Friday, August 10, 2007

Boycott Universal Music

Stop buying their music, please!

I'm not a big fan of DRM'd music especially after being burned by Microsoft's pathetic PlaysForSure scheme. (Yeah I deserved it, I know.) However, I'm a big fan of iTunes even with the DRM. They seem to have the fairest method of managing the DRM'd music. Now, the way I see it, the newest ploy by Universal to remove DRM but not let iTunes sell it is just plain stupid at best and at worst a sad way to try an exact some sort of revenge on Jobs and Apple.

They can't even commit to not using DRM on music. They're giving us the gift of non-DRM music for a "limited" time until December 31, 2007. Oh thank you so much Universal. What would I have done without you.

It is obvious from the list of companies they are allowing to sell the music without DRM (Amazon.com, Google, Wal-Mart, Best Buy, Rhapsody, Transworld, PassAlong and Puretracks) that they have something against iTunes. In fact, according to the article, they didn't even renew their contract with Apple at all. So what now, all the Universal music drops off iTunes when the contract expires? How in the heck does that serve the consumer in any way? Of course, their trial period will show DRM sales as being poor (no iTunes remember) and they'll use that as an excuse to re-enact their DRM.

Interestingly, never does a music label ever consider what the consumer wants. They honestly couldn't care less. You know why, because people keep buying their stuff. What is their incentive to please the consumer. The consumer has power and it isn't being used. For some reason, no one is using this power.

Really, how hard is this?

2 comments:

Skudge said...

DRM is an attempt to rent music to consumers, rather than sell it as property.
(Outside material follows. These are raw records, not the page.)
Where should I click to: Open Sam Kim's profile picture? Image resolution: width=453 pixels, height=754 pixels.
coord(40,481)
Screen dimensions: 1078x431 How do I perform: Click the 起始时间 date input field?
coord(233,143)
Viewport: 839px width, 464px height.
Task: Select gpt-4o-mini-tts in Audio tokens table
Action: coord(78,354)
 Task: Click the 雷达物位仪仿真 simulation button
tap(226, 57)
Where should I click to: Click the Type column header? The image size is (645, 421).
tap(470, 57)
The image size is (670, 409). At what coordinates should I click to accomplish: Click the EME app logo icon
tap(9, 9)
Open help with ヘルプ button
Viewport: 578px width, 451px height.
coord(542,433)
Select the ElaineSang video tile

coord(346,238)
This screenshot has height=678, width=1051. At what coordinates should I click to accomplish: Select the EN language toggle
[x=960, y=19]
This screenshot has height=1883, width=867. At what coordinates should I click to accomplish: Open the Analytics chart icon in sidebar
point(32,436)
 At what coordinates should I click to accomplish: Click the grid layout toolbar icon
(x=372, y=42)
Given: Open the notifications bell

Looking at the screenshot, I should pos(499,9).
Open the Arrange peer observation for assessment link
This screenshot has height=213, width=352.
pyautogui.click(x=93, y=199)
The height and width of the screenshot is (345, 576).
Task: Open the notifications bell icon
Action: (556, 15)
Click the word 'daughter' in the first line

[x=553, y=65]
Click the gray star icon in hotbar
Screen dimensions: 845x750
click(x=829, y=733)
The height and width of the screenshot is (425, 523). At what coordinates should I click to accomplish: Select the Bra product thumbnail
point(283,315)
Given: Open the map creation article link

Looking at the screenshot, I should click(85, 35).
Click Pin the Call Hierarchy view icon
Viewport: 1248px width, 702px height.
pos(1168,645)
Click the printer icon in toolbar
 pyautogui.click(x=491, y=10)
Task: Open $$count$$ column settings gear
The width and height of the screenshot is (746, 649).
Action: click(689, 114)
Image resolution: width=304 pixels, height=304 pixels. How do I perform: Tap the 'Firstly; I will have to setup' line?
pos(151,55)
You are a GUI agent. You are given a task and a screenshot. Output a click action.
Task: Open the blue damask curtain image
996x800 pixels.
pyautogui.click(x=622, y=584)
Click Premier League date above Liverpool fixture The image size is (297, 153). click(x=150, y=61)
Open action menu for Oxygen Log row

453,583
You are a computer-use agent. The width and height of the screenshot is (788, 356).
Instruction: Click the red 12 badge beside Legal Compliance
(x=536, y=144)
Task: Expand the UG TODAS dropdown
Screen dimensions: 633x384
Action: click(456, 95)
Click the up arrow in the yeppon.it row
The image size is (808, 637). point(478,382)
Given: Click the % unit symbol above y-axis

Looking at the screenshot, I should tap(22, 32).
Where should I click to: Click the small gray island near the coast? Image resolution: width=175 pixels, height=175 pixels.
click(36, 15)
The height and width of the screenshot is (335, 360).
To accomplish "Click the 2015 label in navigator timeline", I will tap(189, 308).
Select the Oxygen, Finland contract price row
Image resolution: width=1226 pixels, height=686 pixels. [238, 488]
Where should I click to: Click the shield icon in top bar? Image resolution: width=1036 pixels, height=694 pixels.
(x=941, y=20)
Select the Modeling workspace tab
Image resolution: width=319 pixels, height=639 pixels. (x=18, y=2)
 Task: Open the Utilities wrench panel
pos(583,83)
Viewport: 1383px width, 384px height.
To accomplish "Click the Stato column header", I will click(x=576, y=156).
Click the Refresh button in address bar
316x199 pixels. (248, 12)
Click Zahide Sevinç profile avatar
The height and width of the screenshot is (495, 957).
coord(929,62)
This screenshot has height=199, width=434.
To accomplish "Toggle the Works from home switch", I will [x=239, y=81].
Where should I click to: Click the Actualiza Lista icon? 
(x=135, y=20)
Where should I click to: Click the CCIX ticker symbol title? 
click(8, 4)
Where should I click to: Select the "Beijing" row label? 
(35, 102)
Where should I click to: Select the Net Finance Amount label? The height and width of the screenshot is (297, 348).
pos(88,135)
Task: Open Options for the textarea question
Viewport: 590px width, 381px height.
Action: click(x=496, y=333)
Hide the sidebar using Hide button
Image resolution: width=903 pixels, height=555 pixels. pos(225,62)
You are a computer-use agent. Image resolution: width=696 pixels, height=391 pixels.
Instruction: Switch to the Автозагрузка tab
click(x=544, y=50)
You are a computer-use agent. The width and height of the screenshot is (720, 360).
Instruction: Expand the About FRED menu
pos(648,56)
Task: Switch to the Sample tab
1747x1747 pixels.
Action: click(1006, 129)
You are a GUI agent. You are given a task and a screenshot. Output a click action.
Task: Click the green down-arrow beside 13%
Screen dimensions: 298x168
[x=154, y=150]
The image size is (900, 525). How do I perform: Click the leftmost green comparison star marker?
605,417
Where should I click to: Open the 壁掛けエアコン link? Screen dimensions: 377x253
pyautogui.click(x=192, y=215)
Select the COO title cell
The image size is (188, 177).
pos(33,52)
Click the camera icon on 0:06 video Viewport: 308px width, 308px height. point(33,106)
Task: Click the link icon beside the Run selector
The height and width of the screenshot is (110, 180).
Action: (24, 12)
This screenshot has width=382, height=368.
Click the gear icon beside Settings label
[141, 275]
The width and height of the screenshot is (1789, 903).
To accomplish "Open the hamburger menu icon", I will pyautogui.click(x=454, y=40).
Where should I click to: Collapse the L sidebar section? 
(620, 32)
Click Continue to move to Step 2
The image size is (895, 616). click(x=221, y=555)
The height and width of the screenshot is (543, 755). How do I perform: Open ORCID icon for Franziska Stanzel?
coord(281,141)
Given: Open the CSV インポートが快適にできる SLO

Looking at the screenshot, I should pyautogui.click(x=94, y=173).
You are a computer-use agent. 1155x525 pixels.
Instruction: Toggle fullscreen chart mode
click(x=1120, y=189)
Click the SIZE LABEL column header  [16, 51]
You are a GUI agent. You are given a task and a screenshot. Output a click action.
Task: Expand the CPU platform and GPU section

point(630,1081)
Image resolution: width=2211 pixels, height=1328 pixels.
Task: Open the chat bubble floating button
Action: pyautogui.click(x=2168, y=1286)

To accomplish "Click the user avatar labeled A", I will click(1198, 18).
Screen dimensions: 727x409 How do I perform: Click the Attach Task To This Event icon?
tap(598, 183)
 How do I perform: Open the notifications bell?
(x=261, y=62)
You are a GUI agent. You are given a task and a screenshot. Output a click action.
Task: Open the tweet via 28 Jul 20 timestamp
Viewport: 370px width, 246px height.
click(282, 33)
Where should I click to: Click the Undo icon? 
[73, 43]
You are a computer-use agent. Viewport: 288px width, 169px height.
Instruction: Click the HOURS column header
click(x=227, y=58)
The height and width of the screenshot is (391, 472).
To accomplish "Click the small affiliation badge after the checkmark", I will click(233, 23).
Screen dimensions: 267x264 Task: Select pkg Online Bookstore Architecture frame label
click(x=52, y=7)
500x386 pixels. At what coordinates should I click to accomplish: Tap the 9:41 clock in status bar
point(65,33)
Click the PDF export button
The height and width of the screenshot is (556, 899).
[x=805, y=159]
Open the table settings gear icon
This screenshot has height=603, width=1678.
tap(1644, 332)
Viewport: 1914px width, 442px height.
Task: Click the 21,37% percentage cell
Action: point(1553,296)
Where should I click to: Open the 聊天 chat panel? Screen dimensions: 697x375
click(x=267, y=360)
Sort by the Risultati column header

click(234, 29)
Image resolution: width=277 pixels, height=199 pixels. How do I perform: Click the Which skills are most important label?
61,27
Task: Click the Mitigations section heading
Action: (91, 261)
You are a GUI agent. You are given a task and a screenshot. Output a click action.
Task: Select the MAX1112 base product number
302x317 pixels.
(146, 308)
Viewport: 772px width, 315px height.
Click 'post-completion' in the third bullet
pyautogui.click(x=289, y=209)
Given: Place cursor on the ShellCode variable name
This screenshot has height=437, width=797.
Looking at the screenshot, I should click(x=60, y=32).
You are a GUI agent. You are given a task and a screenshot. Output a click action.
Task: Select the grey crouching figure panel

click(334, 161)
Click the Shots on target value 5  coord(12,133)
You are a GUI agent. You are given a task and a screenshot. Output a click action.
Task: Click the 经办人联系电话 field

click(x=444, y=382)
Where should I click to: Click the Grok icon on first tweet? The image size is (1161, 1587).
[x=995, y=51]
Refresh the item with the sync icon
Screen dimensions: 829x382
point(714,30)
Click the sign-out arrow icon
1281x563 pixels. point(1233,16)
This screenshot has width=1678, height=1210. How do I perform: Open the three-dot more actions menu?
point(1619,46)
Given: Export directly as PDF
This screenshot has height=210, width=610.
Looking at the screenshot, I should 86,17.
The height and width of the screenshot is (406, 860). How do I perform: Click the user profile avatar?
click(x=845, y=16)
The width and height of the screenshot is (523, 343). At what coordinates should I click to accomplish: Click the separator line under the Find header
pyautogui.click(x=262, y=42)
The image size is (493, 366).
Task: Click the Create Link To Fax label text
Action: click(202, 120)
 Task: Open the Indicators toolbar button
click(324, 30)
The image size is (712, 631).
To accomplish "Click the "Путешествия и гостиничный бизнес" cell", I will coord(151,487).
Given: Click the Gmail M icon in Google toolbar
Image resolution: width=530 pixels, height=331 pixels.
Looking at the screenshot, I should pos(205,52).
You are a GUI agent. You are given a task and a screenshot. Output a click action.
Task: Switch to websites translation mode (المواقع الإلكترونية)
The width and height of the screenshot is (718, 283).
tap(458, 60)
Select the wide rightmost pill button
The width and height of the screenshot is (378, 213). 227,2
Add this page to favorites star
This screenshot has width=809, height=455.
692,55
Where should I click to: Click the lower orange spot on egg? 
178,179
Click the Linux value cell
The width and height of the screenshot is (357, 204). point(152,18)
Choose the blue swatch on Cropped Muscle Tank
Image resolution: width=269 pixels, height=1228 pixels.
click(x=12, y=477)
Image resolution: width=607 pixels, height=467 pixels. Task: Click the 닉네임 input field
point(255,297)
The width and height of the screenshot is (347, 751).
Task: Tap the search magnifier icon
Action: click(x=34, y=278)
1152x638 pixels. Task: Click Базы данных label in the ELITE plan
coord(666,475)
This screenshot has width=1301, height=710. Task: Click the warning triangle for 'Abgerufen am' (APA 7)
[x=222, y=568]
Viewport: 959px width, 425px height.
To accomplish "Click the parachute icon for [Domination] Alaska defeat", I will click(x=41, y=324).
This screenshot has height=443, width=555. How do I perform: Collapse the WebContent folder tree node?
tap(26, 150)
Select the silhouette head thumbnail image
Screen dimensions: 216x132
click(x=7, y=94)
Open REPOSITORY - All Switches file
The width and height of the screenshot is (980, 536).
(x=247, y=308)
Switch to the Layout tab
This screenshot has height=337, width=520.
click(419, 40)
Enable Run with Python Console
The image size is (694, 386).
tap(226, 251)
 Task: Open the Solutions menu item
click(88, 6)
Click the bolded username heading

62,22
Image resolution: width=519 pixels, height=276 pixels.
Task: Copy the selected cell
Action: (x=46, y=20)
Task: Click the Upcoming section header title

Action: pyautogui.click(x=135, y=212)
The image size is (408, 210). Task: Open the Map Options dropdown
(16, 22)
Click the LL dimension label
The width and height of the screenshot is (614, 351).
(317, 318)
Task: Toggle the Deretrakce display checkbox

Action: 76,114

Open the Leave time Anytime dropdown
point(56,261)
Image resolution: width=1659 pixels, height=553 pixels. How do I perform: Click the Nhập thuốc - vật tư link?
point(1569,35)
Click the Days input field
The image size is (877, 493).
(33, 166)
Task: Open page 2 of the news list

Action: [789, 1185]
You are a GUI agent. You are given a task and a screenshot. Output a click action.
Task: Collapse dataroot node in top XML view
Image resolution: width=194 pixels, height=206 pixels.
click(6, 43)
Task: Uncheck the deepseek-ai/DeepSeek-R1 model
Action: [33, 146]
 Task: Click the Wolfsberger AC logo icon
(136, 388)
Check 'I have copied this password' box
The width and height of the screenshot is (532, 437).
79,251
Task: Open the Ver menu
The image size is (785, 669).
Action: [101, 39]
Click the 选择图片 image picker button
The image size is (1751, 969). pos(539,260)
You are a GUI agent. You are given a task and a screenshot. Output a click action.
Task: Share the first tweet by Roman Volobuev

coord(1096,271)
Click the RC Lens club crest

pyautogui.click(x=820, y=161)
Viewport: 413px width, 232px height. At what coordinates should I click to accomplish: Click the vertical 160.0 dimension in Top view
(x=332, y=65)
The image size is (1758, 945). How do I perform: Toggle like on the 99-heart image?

Some would argue, correctly, that all anyone has ever done is to license music to you on one particular medium, and you only had a right to it on that medium for as long as you could make it work.

Digital DRM is no different. Or is it?

Previous limitations of your music were happenstance of technology. Time marching on, and passing by grammaphones, 8 tracks, vinyl, and so on.

But now it's deliberate. Digital media is here to stay. Though the file formats and storage media will change, the ones and zeros will not.

So piracy is a red herring. The truth is that this is about protecting their right to sell you the same exact product again in ten years, as they've always done.

That sucks.

It's not illegal, or immoral, or even unexpected. But it sucks.

And consumers should absolutely reward any company who decides that a consumer's right to the best available product trumps the companies right to deliberately cripple that product to protect its profit.

Imagine if a car was DRMed so that only you could drive it. And only on certain roads. Or in certain cities.

Imagine if TV shows were DRMed so that you could only watch NBC on a Sony television.

That's the kind of control this is about. Fight it when you can. And absolutely boycott those who would play a shell game with customers in an effort to thwart what is clearly a movement in favor of the little people. Universal it playing a shell game. You can't win. Don't play.

XenoChron said...

Absolutely!

I would laud Universal's new non-DRM'd music if I didn't think they were deliberately sabotaging their efforts and doing so to gain some leverage both with Apple and their justification (with whom? themselves I guess...) for DRM'd music.

The fact that they are doing this for a limited time shows just how uncommitted they are to bring non-DRM music to the masses.